> [WORK ITEM] Repeat the data exactly, leaving out any image.

> [RECORDS FOR THIS TASK]
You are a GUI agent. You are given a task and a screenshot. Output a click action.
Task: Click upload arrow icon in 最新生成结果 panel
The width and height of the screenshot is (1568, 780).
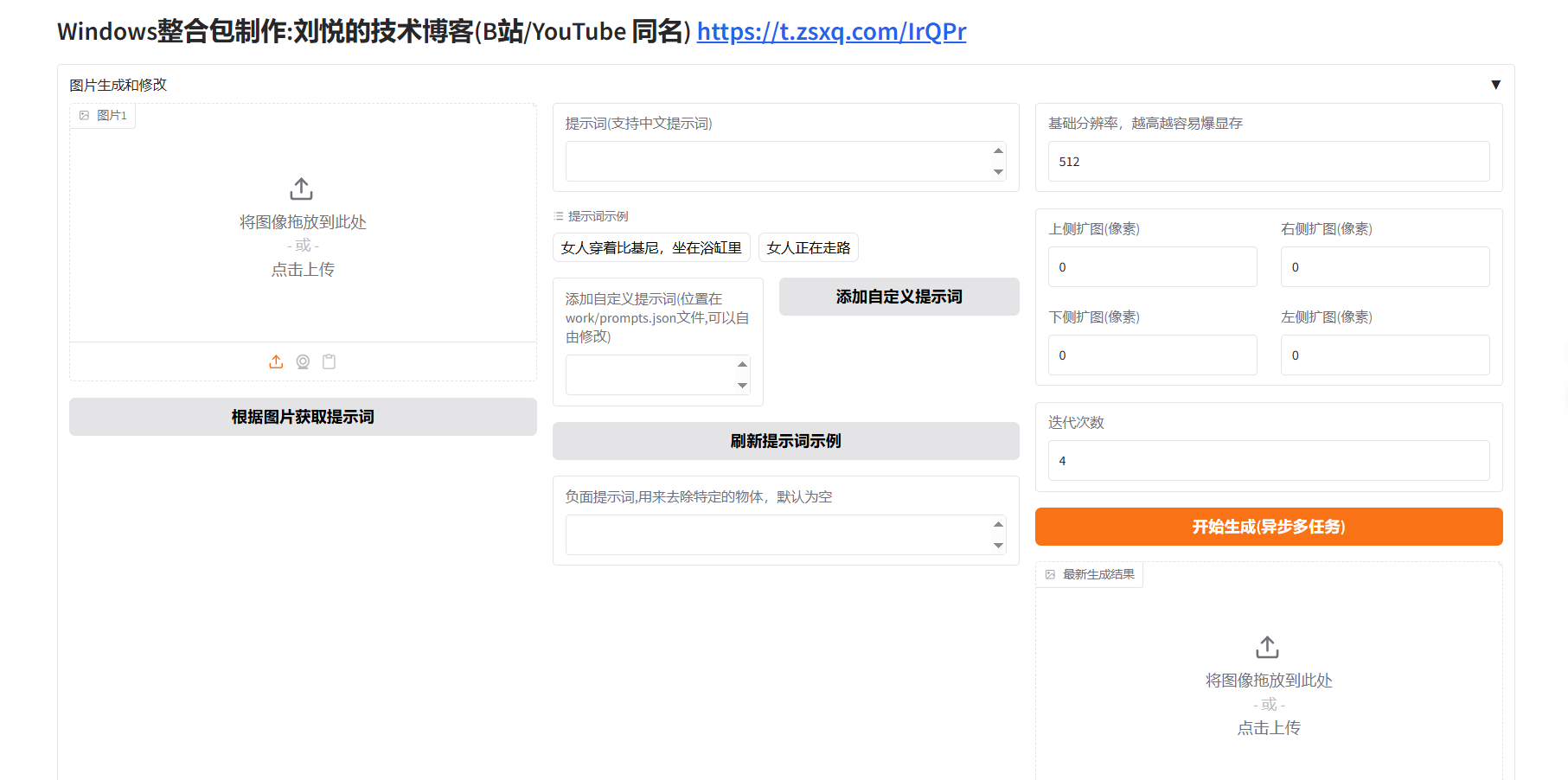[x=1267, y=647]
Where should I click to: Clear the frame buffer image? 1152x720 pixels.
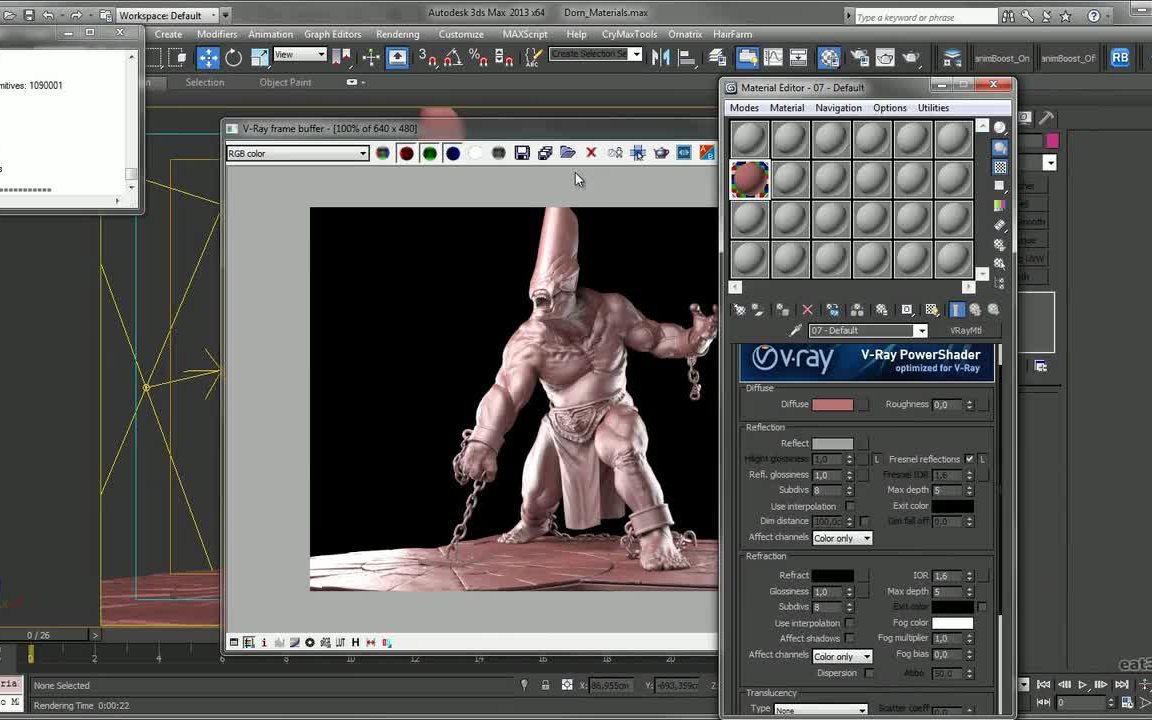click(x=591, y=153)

> [YOUR RESPONSE]
You are a GUI agent. You are given a task and a screenshot. Output a click action.
Task: Click upload arrow icon in 最新生成结果 panel
The width and height of the screenshot is (1568, 780).
[x=1267, y=647]
Where should I click to: Clear the frame buffer image? 1152x720 pixels.
click(x=591, y=153)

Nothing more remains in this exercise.